越南的深山密林中,生活着一种毒性很强的蚂蜂,越战期间,当地人为了抗击美军,把蚂蜂从森林中引出来喂养。美军来袭时,事先把蜂箱埋伏在必经的道路两旁,待美军接近蚂蜂,立即把蜂巢打开,成群结队的蚂蜂一涌而上,螫得士兵鼻青脸肿,狼狈窜逃。
可是蚂蜂总能勾起朱明富的好奇心。第一次见到蚂蜂,是在新加坡KentBridge公园。公园里悠闲的老人和年轻的情侣恐怕没有想到,在野性早已被文明和秩序消解的都会绿地中,还悄然地生活着这种具有攻击性的生物。
“我太太先看到了它,这是一只雌蚂蜂,停栖在一块不锈钢标识牌上,约1.2cm—1.5cm长,给人一种金属感,又带着一股深思的神情。造物主赐给它的形状真是神奇:红棕色球形头部,细瘦的颈项,胸甲以下的躯体向腹部方向逐渐变细,末端拖着一只膨大的产卵器。蚂蜂细长的身体有种机械般的精确,流露着力量和敬畏感。它看起来真像一台杀人机器!你知道吗?蚂蜂的上颚非常强壮发达,到了产卵期,蚂蜂就用上颚插进某种蜘蛛的体内,虫卵靠吃蜘蛛长大。我曾经拍下一组蚂蜂和蜘蛛厮杀的照片,厮杀的结果是蚂蜂把蜘蛛的身体活生生地从一堆肢脚中撕扯了出来。”
一开始,朱明富生怕惹怒蚂蜂,谨慎地在一英尺开外拍了些照片,可这只不怒自威的小生物,对昆虫爱好者有着莫名的吸引力。“那时,我惟一的目标就是尽可能靠近它,拍下它的全侧面。我甚至没有意识到,到后来遮光镜距离它只有5厘米,达到了100mm镜头的聚焦极限。我变成了一个昆虫捕手,全神贯注捕捉一个微观世界,在手指按下快门之前,屏住呼吸,冻结身体任何一个哪怕是最细微的动作—汗水沿着脸颊、眼睑、鼻翼流下来,眼镜上结满了雾气。”

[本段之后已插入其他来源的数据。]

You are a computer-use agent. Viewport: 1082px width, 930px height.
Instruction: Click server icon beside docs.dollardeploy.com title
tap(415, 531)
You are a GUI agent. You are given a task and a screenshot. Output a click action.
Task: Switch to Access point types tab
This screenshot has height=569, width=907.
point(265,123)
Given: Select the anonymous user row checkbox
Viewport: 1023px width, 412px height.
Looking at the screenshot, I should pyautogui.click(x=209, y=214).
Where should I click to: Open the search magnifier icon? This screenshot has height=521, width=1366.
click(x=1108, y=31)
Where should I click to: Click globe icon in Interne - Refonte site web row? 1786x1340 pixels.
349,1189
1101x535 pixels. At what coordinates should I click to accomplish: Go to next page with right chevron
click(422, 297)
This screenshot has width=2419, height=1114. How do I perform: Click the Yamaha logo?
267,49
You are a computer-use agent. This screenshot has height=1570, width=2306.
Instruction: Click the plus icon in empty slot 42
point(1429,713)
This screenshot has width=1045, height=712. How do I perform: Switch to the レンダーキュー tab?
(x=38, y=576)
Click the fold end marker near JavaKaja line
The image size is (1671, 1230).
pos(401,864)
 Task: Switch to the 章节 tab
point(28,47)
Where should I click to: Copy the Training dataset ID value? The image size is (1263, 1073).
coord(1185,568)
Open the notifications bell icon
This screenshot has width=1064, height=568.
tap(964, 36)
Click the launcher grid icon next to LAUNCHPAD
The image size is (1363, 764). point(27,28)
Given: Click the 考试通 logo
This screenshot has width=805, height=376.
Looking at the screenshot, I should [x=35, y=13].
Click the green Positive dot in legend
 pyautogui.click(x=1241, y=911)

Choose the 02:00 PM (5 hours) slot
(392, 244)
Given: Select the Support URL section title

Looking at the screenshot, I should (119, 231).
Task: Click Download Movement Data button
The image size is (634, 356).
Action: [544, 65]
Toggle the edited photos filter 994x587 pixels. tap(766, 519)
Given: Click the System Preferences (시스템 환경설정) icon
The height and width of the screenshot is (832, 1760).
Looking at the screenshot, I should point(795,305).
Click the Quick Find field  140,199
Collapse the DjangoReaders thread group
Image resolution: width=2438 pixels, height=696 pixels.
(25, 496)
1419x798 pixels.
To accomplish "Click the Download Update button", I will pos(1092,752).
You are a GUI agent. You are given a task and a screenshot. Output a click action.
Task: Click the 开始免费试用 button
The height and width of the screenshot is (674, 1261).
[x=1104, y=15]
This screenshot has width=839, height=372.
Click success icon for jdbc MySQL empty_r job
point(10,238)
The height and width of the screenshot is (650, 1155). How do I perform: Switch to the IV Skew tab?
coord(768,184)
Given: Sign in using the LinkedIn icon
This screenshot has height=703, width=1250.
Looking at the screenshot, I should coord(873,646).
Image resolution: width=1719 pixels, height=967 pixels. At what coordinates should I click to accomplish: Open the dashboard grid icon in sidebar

朱明富的运气真不错。不锈钢标识牌在它身下折射出一层柔和的光线,就在他心满意足、汗水淋漓地放下相机时,一群学生说说笑笑地经过,受惊的蚂蜂飞起来,隐入另一丛灌木,消失不见。
它的屁股像复印机一样,吐出一张真正的保鲜膜
说到蜘蛛,最为普及的常识恐怕是它们的性生活。有些雌蜘蛛在交配后会毫不犹豫地吃掉雄蜘蛛,这一习性给这纲的生命赋予了神秘意味,既令人毛骨悚然,又叫人着迷。究其缘由,恐怕是人类在动物献身式交配中投射了自己隐秘的性渴望:施虐和受虐、驾驭和屈服、激情和死亡。
蜘蛛是朱明富拍不厌的对象,“蜘蛛有很多很多类型,有些看起来毛骨悚然,有些也很可爱,你看这只浑身白毛的小蜘蛛,像不像一只吉娃娃?”朱明富头一回使用100mm镜头时,碰到了一个大跳蛛(HeavyJumper),它似乎一点都不害怕,镜头对准聚焦时,大跳蛛居然抬起了头胸部,仿佛知道摄影师的存在!
通常,朱明富大清早就来到了公园。有一天清晨,他远远地看到带着露珠的草地上白生生一片。那是什么?原来是狼蛛(wolfspider)的网。“不同的蜘蛛有不同的结网方式,不要以为蜘蛛网就是你家里墙角的那种哦。狼蛛的网就像一张蹦床,猎物落在网内并不会被粘住,而是上下弹跳。狼蛛一觉察到蛛网的震动,就张开发达的蛛牙,从猎物身后进攻,用力地一下一下铲进猎物的躯干。”
狼蛛求偶也得先织一张小网,把精液撒在上面,然后用脚须捞取精液,不断舞动,靠近雌蛛与之交配,并把精液用脚须送进雌蛛的受精囊。雄蛛就会被雌蛛吃掉。